* _Problem details_
Send back all the data below, exactly as given.

* _The input_
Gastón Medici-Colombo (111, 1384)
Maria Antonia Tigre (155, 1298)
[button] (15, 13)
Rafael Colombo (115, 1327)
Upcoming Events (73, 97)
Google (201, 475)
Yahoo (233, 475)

* _Written response_
Gastón Medici-Colombo (111, 1384)
Maria Antonia Tigre (155, 1298)
[button] (15, 13)
Rafael Colombo (115, 1327)
Upcoming Events (73, 97)
Google (201, 475)
Yahoo (233, 475)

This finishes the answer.